> _Required task A_
In the passage about Hamlet 2000, where do Hamlet and Horatio stand as they welcome guests?
> _Required task B_
Edit the part of the records that opens with the line containing "Where should I" and closes with the end of the records, replacing "Browse Strata Code" with "Search Strata Code" and keeping everything else the same. Leave the pictures out of your answer.

Friday, January 27, 2012

III.ii. Instructing the Players - Hamlet 2000

Because Hamlet presents a film, not a play, the scene is drastically reduced. We now pick it up from somewhere in the middle of Hamlet's talk with Horatio, as the two welcome and occasionally shake hands with guests at the theater's door. The staging is comical even if the text is not, as the Prince is continually interrupted by passers-by (including Rosencrantz & Guildenstern). It's a most public arena in which to give Horatio a secret mission. As patrons come in to humor the Prince by seeing his highly experimental short films, viewers who know the play well may be reminded of Hamlet's speech about false shows of love, the "absurd pomp", that is usually part of this scene. Sadly, nothing remains of it but the idea. Instead, we start at "Give me that man...". Hamlet still compliments Horatio, but he does not feel the need to compare it to common fawning. The nature of their relationship survives the cut, but is given in brief.

> _Material to process_
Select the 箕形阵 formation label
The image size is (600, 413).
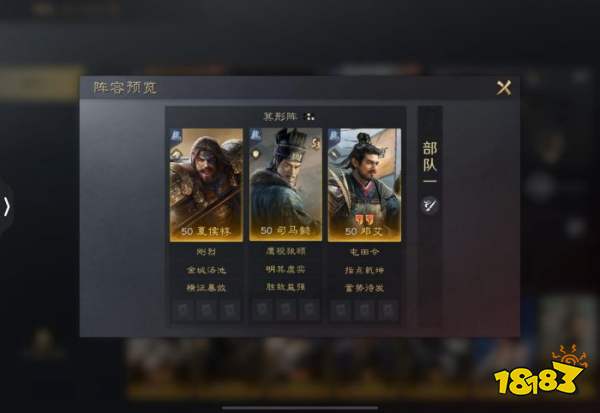pyautogui.click(x=280, y=116)
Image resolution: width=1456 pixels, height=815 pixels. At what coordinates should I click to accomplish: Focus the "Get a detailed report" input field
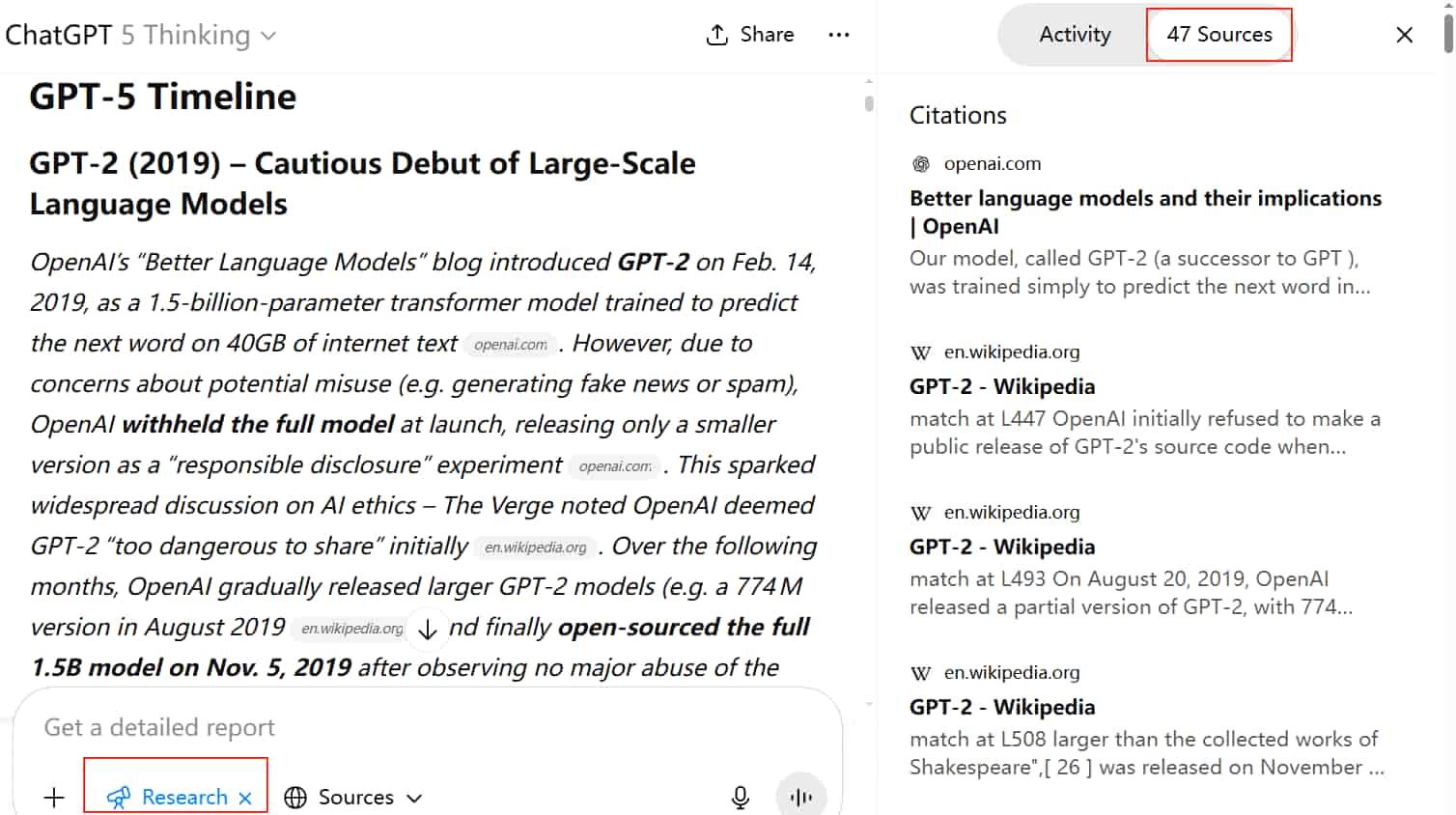pyautogui.click(x=386, y=727)
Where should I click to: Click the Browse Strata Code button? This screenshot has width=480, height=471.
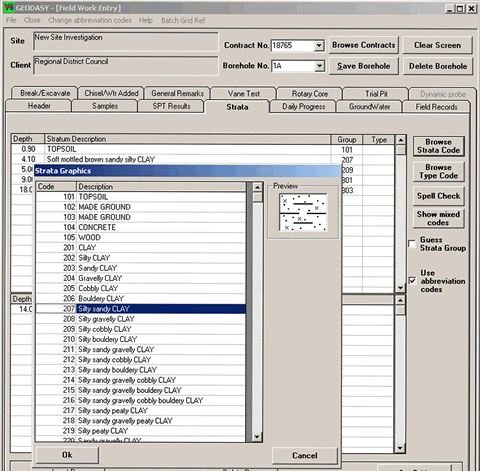coord(438,146)
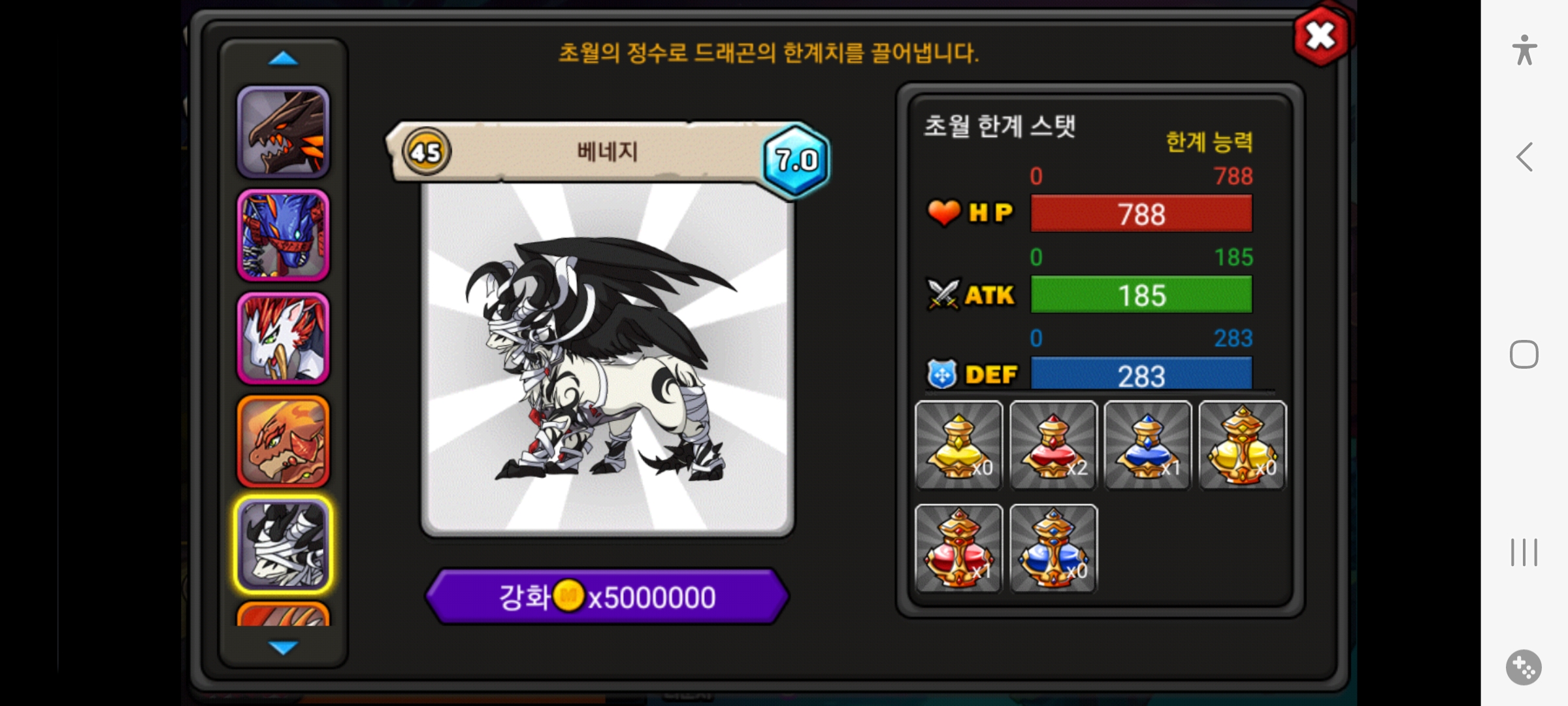Tap the Android back navigation arrow
The width and height of the screenshot is (1568, 706).
coord(1524,157)
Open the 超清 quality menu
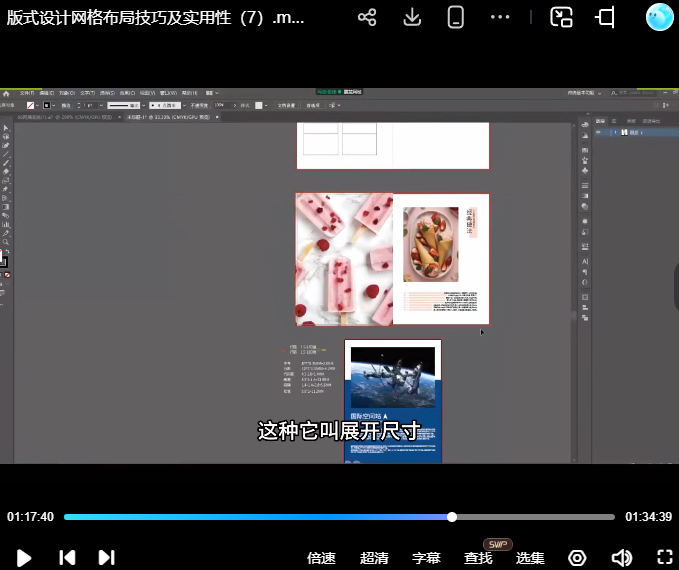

> _Right answer A_
At the theater's door.

> _Right answer B_
Where should I click to: Click the Search Strata Code button? This screenshot has width=480, height=471.
coord(438,146)
Tap the Android back navigation arrow
The width and height of the screenshot is (1568, 706).
coord(1524,157)
Open the 超清 quality menu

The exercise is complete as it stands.